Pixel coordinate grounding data

■ ■ ■ ■ ■ ■ ■

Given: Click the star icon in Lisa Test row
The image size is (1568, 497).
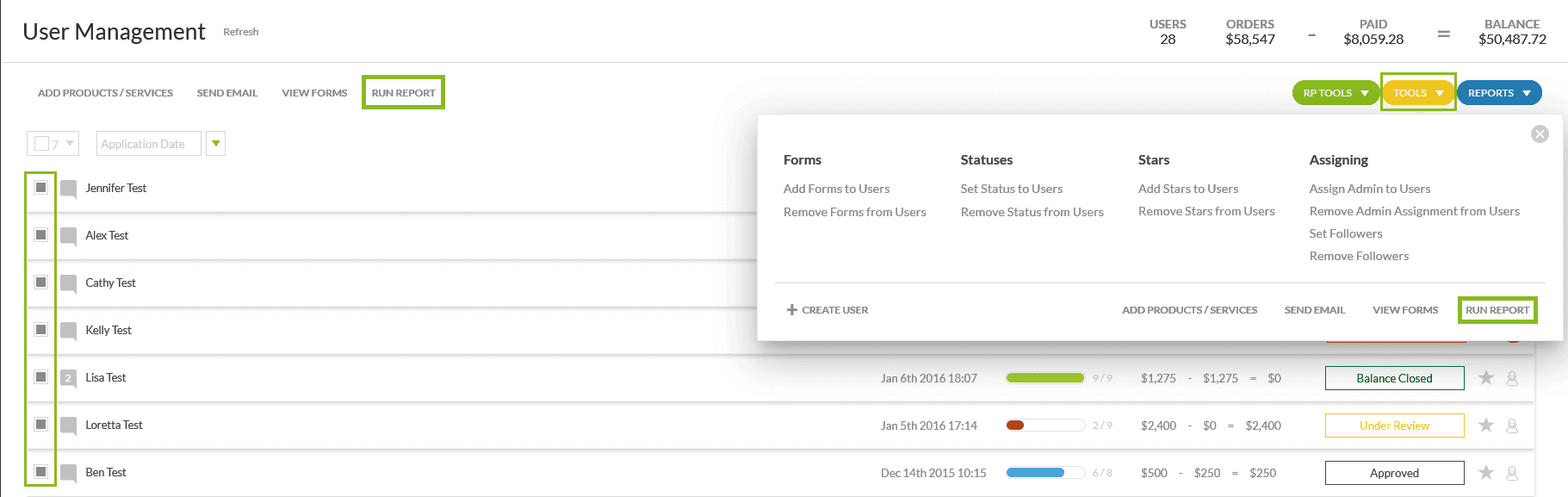Looking at the screenshot, I should point(1485,378).
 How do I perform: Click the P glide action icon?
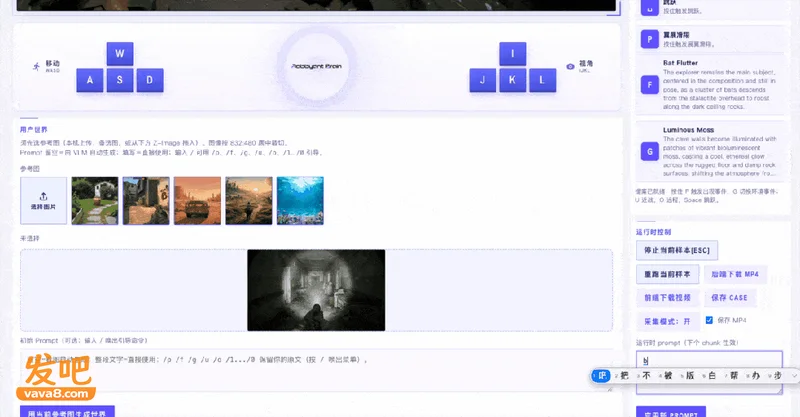click(x=649, y=39)
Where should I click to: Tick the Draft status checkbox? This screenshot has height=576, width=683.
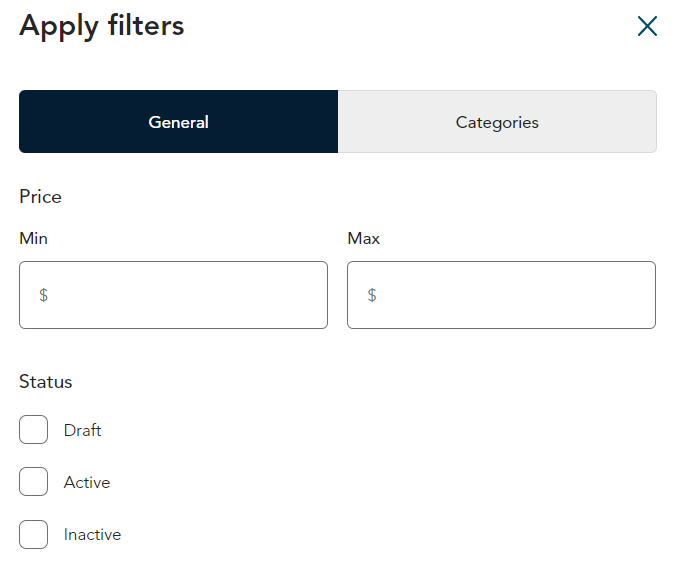pos(34,430)
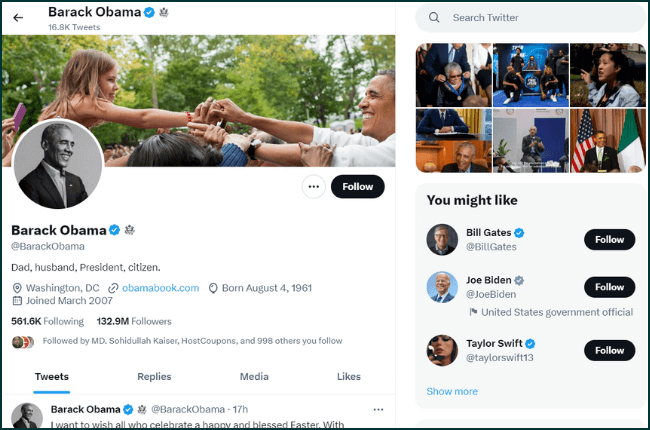Click the link icon beside obamabook.com
The height and width of the screenshot is (430, 650).
tap(114, 288)
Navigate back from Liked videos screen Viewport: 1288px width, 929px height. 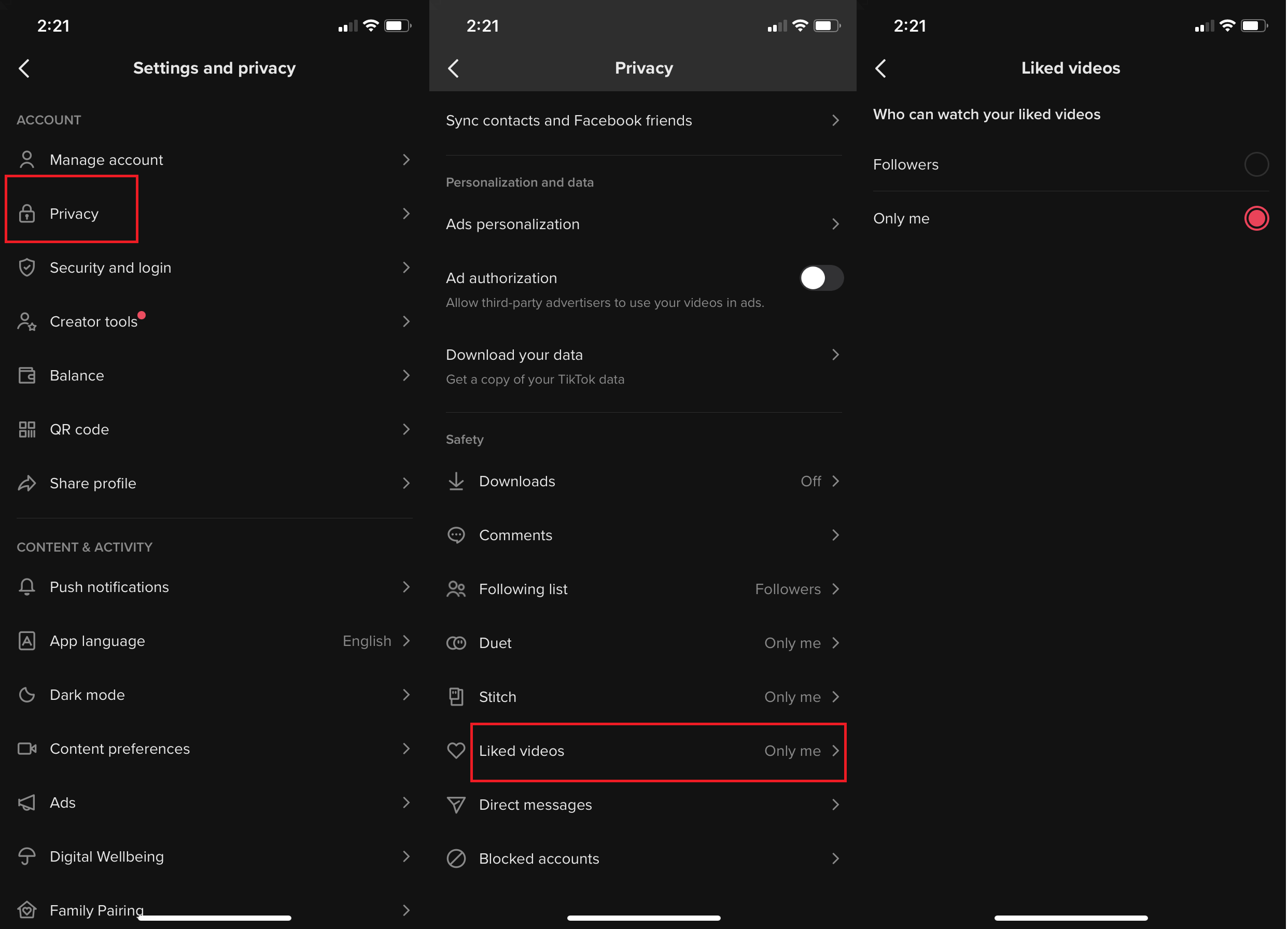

■ ■ ■ ■ ■ ■ ■

» **YOUR OBJECTIVE**
Every entry above is to be set down exactly; the pictures are to be left out.

» **COMPLETED EXERCISE**
Given: Click the star icon in Lisa Test row
The image size is (1568, 497).
Looking at the screenshot, I should point(1485,378).
 How do I perform: Click the P glide action icon?
click(x=649, y=39)
Where should I click to: Tick the Draft status checkbox? This screenshot has height=576, width=683.
pos(34,430)
Click the link icon beside obamabook.com
The height and width of the screenshot is (430, 650).
tap(114, 288)
Navigate back from Liked videos screen Viewport: 1288px width, 929px height. 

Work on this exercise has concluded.